Who doesn’t like bacon. Well there are those who don’t, but not this author.
So what is bacon? It is salt cured pork typically from the pork belly or back. You will frequently find bacon used in this blog, on this web site and in my books since it is used to wrap all kinds of things. “Streaky bacon” or “side bacon” comes from the belly, while “back bacon” comes from the back of the animal. There are other types but a vast majority of the bacon in the United States is back bacon. You can find bacon with “curing ingredients” mostly nitrates, or you can find “uncured” bacon. Bacon can come smoked. I prefer uncured back bacon, but will also use Oscar Myer center cut bacon if I can’t find the uncured in my local grocery.
People love bacon to the point of having special days observing their dedication. All of these are “unofficial”. International Bacon Day or just “Bacon day” was originally established in 2004 by, who else, a group of graduate students in Colorado. It is usually the first Saturday in September. There is also a US National Bacon Day also called “Bacon Day” observed on December 30th. As far as I am concerned, celebrate both!

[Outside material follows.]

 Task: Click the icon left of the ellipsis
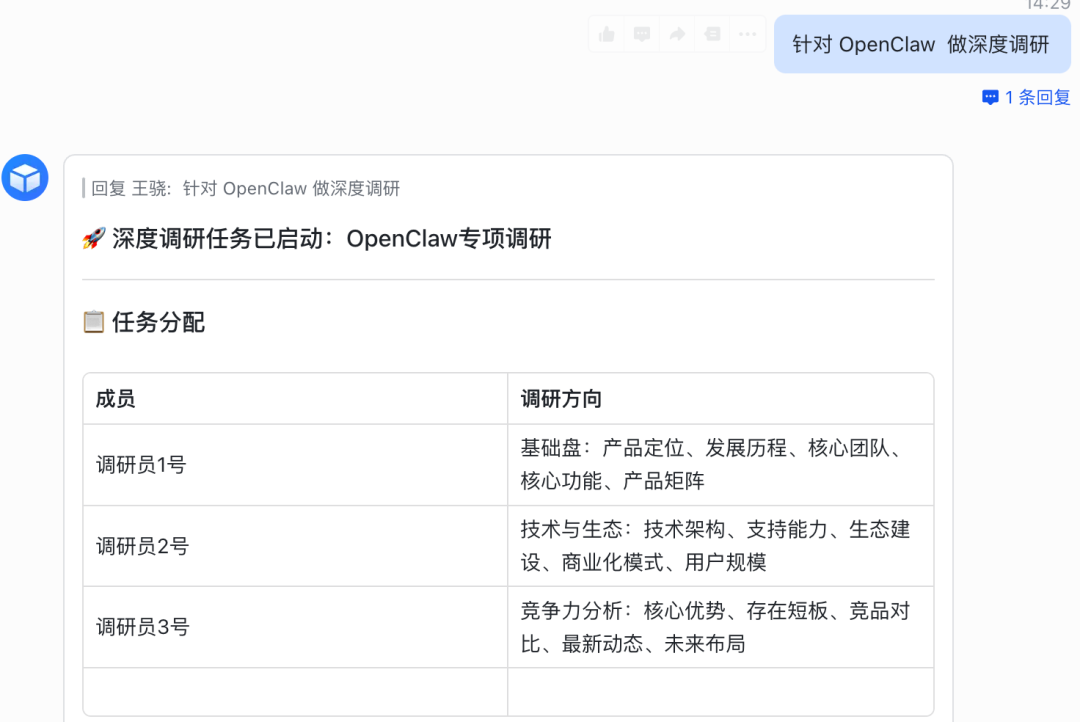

In my opinion, bacon is rarely cooked correctly in the United States. If I was in England I would expect a very fatty, much less cooked bacon, this is how they serve and cook bacon. However, here in the US, most fry their bacon until crisp and browned. But frequently areas of almost uncooked fat are common. Sit back a second and think what a perfectly cooked piece of bacon should look like, feel like and taste like? It should be crisp, flat, not dripping in grease, well browned but not burnt, it should hold up and not droop, crunch in your mouth, and taste … well .. like bacon! There should be no uncooked sections. I tend to be old school and don’t use the microwave method as I feel the bacon ends up too greasy, neither do I use the oven method. But obviously, use what you like and what works for you. My approach however has achieved lots of acclaim from friends and family. Further, they have gone out and purchased a bacon press and incorporated my approach in their bacon preparation. It is always satisfying when visiting friends to see them using the press and the “Peppin method”. So obviously, some like this approach. Since I have made lots of bacon in my life and this approach has grown out of failures and successes in the past I have come to some realizations on how to cook good bacon.
Here are 10 points that I believe will give you much better bacon in the future.
The 10 Points of Perfect Bacon
1) One important point, use good quality bacon. I find the center cut works well, and make sure it is uncured.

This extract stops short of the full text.